## Assignment
In the data below, give the number of lines that contain the word "computer". Nothing else is needed.

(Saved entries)
--------------------

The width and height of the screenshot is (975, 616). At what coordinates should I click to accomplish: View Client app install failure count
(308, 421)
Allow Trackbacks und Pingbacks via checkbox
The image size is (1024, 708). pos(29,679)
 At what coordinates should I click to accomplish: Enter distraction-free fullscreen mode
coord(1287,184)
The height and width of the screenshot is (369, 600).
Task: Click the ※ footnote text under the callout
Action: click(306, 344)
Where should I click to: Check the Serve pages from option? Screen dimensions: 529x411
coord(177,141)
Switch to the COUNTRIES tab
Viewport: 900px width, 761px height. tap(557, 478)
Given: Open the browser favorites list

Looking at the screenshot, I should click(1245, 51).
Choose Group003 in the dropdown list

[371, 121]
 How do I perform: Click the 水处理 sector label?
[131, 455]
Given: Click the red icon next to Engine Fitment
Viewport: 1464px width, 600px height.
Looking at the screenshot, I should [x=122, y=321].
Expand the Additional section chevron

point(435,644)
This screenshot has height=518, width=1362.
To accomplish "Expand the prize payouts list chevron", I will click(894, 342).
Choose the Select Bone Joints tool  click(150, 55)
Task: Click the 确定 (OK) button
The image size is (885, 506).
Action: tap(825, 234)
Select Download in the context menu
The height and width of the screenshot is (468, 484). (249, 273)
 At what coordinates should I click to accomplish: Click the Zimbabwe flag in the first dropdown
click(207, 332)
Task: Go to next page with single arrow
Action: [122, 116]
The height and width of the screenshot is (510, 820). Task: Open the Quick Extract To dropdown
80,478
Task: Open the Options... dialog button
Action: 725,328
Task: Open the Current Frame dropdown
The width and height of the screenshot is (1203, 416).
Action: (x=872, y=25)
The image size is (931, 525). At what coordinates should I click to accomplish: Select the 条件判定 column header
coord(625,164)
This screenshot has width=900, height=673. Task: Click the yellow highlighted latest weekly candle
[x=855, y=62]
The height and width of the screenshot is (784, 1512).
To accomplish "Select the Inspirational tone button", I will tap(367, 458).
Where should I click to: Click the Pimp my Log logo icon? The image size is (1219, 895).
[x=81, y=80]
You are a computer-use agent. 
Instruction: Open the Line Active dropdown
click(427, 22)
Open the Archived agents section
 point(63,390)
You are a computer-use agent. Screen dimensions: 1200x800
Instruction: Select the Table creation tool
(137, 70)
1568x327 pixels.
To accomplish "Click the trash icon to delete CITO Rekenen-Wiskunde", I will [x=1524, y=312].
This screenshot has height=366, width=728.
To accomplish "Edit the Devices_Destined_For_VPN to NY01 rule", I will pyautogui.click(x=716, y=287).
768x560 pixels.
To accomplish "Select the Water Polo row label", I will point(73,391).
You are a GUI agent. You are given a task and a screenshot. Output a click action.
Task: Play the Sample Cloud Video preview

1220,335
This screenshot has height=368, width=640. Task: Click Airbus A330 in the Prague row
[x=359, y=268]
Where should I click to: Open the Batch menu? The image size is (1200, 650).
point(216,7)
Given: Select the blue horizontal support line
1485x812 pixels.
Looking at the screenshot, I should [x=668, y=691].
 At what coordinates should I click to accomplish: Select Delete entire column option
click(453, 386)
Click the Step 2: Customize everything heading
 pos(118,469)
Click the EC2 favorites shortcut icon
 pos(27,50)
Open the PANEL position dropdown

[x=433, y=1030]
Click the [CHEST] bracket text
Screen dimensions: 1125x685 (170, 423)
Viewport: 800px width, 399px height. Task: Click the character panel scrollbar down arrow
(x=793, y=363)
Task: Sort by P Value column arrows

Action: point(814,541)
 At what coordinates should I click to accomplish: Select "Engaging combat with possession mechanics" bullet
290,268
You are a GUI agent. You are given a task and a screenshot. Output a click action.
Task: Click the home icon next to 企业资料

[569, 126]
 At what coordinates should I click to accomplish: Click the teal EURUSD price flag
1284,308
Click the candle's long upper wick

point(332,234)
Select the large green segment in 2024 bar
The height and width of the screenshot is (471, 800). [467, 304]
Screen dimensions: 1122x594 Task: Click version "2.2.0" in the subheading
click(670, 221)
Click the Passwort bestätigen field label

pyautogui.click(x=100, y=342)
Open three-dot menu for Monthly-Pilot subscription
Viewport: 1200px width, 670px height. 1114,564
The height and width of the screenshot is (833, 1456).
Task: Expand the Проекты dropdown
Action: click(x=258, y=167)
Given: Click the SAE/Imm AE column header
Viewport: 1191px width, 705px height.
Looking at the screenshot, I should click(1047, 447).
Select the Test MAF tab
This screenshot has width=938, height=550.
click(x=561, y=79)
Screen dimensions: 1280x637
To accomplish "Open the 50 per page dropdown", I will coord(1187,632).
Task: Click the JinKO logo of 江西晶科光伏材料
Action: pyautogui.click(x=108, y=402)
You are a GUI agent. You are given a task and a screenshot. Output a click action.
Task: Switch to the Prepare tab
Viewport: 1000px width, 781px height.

--------------------

## Expected answer
2